SHORT TASK 1:
Duplicate the part of the text on women's economic activities that opens with the words containing "Pakistan has recently" and closes with "credit to women.".

TEXT EXCERPT:
17.	Create institutional markets and institutional facilities for women's
	economic activities.

18.	Re-educate present government officials through exposure
	programmes, field experience, and conceptual frameworks to
	understand the nature of women's economic activities and respond to
	their reality. 

	Reorient the selection procedures of new recruits into the government
	machinery to create cadres of functionaries capable of responding to
	the development tasks related to poverty.

19.	Link performance evaluation and career opportunities of government
	officials to the improvement of the lives of poor women through
	government programmes and schemes - not just to achieving funds
	utilisation targets.

20.	Reorient official government implementing machinery which have been
	established from public funds to cater to the needs of the whole
	population - both self-employed and employees - and not just to
	employees who constitute a minority of the working population.

Women's Access to Credit
There has been considerable interest in development agenda over the past
15-20 years to provide credit to women in developing countries as a way
of strengthening their economic activities. Governmental schemes,
international organisations, voluntary grassroots initiatives have all
attempted to develop effective mechanisms to provide credit facilities to

India has several governmental schemes in the form of anti-poverty
programmes, subsidies, incentives for women's activities. Bangladesh has a
special bank called Grameen Bank, constituted under an Act of Parliament.
Pakistan has recently set up a special Women's Bank.

There are some international organisations which are also active in the field
of credit to women - UNIFEM, World Council of Credit Unions,
Women's World Banking, the Trickle-up Program, among others.

The voluntary grassroots initiatives within individual countries have been
the most numerous and varied in approach in providing credit to women.
They include informal savings groups, non-governmental organisations,
registered credit co-operative societies, federations of savings and credit
groups, women's co-operative banks. Some of these voluntary initiatives
are Sewa Bank, Myrada, Assefa, Thrift Co-op's Association, Working
Women's Forum, Community Services Guild, Bhagvatula Charitable
Trust, Bhuva-neshwari Ashram, Astha, Annapurna Mahila Mandal, BAIF
Development Research Foundation, Gram Vikas, Tagore Society for Rural
Development in India, BRAC, Proshika, Saptagram in Bangladesh; Aga
Khan Rural Support Programme, Sind Rural Workers Co-operative
Organisation in Pakistan; Wok Meri in Papua New Guinea, Rural
Development Programme in Western Samoa; the Goroko Women's
investment Co-operative, The Masimba Women's Group, the Mraru Bus
Project in Kenya; Women in Development Inc. in Barbados; The Women's
Construction Collective in Jamaica; Women's World banking affiliates in
several countries.

Funds are available as credit from various sources in the economy such as:
-	from a person's own funds
-	from family funds
-	from friends and relatives
-	from charitable institutions
-	from money lenders
-	from savings groups
-	from credit societies and revolving loan funds
-	from banks
-	from other financial institutions
-	from national and international donor agencies
-	from government programmes.

INPUT DATA:
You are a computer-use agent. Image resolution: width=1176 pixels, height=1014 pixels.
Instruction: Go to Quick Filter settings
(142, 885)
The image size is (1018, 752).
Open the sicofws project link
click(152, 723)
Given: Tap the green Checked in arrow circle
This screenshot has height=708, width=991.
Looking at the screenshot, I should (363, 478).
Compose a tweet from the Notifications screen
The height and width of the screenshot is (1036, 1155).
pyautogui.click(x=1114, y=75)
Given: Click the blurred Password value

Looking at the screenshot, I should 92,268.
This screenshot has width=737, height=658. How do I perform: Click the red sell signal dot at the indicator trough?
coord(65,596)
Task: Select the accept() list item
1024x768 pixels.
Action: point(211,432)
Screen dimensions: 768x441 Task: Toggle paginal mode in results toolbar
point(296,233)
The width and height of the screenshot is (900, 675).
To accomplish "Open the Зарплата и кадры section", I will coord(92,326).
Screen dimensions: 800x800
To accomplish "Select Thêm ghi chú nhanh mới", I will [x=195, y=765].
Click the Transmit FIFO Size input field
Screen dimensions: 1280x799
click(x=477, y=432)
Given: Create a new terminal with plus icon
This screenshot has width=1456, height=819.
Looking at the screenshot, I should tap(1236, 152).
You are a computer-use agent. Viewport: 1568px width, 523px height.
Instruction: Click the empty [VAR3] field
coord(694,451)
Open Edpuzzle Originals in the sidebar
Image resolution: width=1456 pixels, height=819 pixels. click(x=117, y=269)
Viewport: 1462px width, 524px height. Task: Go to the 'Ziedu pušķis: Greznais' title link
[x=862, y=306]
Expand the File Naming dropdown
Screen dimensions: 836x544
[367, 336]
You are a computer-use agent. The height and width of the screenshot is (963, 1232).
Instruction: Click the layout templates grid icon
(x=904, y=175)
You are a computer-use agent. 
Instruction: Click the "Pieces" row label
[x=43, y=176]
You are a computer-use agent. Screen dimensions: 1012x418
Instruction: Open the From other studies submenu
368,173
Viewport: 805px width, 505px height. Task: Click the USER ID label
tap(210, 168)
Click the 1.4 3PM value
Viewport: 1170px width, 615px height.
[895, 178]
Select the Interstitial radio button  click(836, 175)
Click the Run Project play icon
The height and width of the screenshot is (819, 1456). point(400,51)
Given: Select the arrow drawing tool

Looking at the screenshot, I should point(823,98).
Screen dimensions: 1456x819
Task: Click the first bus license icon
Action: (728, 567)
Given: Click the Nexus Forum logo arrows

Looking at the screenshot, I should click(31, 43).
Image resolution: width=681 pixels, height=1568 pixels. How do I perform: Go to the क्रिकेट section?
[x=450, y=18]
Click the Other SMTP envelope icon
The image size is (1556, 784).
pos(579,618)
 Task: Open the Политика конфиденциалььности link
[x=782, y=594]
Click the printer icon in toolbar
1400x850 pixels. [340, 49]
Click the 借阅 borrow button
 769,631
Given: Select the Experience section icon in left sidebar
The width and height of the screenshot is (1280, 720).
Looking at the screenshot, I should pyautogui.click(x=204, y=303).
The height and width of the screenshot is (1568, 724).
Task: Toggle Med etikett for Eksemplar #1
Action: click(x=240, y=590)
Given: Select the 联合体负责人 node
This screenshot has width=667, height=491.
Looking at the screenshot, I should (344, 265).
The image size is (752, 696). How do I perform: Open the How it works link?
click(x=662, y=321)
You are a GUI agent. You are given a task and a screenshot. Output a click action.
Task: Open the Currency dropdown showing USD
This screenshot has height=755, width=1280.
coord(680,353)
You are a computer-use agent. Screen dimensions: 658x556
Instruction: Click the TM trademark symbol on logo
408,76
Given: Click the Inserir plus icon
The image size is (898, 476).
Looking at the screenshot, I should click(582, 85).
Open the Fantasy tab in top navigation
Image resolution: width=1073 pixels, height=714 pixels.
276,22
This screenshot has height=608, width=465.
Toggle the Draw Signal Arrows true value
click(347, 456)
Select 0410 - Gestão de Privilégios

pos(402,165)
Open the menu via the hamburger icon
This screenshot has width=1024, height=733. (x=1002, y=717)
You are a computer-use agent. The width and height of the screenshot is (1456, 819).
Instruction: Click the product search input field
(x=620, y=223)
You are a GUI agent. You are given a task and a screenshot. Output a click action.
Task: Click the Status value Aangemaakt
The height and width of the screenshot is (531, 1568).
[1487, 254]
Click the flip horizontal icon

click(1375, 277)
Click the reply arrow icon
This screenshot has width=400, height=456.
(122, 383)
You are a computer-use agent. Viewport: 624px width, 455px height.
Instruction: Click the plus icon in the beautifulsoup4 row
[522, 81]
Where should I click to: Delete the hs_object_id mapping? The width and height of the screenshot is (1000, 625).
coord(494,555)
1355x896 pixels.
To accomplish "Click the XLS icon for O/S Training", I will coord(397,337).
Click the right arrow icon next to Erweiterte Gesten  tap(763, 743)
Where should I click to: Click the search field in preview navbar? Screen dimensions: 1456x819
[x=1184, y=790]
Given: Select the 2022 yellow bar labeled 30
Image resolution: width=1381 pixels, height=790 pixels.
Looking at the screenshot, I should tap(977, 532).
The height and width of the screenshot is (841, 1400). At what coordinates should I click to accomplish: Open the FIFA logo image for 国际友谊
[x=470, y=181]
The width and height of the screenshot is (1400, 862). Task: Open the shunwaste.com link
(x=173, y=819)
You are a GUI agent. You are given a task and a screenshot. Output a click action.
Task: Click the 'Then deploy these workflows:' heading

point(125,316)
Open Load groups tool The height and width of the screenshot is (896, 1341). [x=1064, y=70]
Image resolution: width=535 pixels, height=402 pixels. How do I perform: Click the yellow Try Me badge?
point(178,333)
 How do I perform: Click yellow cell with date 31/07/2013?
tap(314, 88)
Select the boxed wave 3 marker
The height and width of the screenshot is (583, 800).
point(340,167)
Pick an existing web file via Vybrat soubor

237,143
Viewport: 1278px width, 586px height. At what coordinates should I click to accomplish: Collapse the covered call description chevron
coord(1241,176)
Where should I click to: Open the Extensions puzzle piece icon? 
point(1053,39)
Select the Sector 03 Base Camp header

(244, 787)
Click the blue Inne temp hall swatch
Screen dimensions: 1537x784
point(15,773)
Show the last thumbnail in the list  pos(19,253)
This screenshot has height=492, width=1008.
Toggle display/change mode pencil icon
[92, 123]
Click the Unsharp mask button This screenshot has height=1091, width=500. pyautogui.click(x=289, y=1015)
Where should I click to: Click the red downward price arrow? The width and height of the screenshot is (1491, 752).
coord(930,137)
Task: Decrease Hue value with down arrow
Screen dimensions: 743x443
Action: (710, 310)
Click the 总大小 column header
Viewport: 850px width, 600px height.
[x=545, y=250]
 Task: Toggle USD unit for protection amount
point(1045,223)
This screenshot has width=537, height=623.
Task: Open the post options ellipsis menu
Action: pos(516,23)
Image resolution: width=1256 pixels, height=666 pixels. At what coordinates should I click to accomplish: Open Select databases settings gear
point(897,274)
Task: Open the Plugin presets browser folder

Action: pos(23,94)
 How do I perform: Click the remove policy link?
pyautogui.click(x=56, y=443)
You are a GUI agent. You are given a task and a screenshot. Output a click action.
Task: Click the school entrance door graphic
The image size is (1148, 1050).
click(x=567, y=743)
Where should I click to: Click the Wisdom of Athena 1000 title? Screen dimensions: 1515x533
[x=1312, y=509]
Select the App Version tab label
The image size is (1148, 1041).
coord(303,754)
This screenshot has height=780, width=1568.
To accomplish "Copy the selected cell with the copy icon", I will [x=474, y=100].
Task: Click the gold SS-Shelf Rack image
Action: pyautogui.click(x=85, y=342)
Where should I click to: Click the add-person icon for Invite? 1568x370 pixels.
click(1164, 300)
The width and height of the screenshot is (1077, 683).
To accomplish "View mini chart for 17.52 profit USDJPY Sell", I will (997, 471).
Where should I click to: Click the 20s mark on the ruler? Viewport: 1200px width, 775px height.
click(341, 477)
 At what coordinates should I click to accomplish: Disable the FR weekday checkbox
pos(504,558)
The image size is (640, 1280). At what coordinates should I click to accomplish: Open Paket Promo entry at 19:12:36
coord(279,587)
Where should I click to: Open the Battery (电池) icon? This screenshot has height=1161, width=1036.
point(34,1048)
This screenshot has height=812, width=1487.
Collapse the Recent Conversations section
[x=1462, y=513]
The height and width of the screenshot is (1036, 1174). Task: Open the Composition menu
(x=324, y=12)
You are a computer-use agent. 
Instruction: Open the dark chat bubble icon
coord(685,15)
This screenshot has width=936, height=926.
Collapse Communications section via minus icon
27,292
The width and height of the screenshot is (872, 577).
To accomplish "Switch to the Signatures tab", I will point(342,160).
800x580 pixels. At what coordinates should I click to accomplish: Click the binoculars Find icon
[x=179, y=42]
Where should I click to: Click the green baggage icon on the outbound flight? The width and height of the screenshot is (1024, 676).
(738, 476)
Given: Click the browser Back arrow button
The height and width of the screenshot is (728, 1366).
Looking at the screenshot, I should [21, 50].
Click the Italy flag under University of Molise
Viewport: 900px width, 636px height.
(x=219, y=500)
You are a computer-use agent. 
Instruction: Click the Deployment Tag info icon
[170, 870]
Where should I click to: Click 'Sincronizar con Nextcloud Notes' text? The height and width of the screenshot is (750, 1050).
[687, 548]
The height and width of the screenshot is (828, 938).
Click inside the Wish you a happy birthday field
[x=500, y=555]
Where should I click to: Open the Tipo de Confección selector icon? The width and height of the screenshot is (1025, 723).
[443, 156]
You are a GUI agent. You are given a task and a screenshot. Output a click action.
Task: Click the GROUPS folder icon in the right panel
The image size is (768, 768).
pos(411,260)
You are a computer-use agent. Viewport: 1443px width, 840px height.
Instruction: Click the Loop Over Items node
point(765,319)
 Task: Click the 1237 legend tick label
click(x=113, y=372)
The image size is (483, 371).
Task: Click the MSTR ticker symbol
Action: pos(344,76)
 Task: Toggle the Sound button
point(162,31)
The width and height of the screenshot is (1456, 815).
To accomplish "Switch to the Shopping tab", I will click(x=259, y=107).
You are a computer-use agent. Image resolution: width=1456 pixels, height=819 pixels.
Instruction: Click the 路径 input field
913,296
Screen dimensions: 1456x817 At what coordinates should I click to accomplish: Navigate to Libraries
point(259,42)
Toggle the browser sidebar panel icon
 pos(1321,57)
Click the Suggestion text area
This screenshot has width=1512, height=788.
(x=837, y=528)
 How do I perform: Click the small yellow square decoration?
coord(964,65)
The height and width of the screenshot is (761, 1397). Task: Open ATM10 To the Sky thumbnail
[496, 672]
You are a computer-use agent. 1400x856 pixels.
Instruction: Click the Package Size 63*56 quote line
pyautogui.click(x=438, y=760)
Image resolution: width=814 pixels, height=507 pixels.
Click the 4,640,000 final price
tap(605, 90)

SHORT TASK 2:
Gather every line in the records that contains the string "search".

FULL ANSWER 1:
Pakistan has recently set up a special Women's Bank.

There are some international organisations which are also active in the field
of credit to women - UNIFEM, World Council of Credit Unions,
Women's World Banking, the Trickle-up Program, among others.

The voluntary grassroots initiatives within individual countries have been
the most numerous and varied in approach in providing credit to women.

FULL ANSWER 2:
Instruction: Click the product search input field
Where should I click to: Click the search field in preview navbar? Screen dimensions: 1456x819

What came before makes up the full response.